Legionnaires’ disease continues to present a significant risk in the UK, as latest figures form Public Health England illustrate. Risks are all the more acute in the healthcare setting, where many patients who may be highly susceptible to infection receive care. The problem is exacerbated by the often large and complex nature of water systems in healthcare premises and the potential for changes in use of parts of the system, which can increase risks.
To control risks from Legionnaires’ disease, a range of measures need to be applied and managed effectively. Guidance on how this can be achieved is published by the Health and Safety Executive (HSE) and, for healthcare in particular, the Department of Health (DH). Fundamental to effective control is risk assessment, which identifies those measures that need to be applied and how efficacy is monitored. Keeping water systems clean, maintaining suitable temperature profiles and biocide dosing levels and ensuring good water turnover is essential. Monitoring these control measures can provide assurances that control is being maintained, but both HSE and DH advise that testing for the presence of the bacteria in some healthcare situations is also necessary.

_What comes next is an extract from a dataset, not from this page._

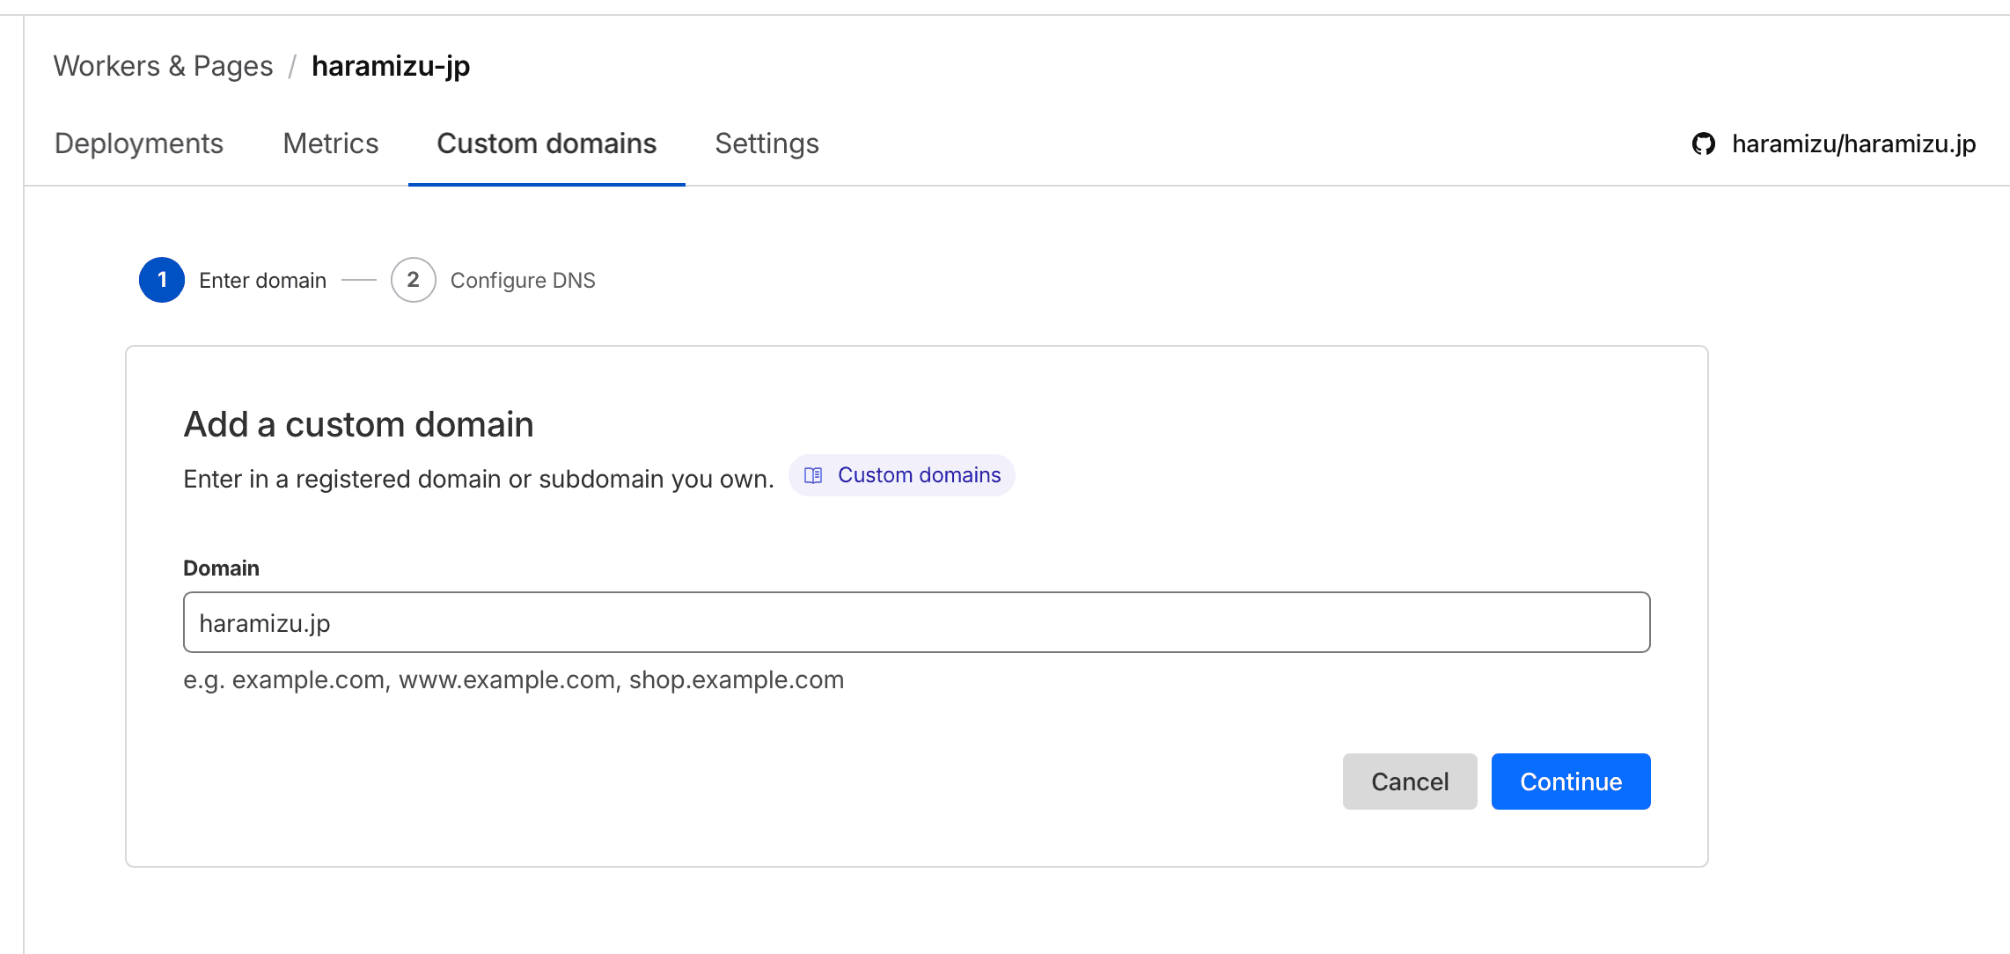Click the example.com helper text
The height and width of the screenshot is (954, 2010).
click(x=513, y=679)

Traditional testing methods for legionellae in water systems involves culturing the bacteria in a laboratory. Depending on the level of testing undertaken, this can represent a significant burden on healthcare budgets, but perhaps the main issue with traditional methods is the time that it takes to receive confirmed test results. Delays of up to two weeks are typical and this can lead to missed opportunities to apply additional measures to control risks identified by the testing.
Significant efforts have been expended to address this matter and this paper examines new developments in the field of rapid testing for legionellae, exploring the advantages and disadvantages of some of the new approaches.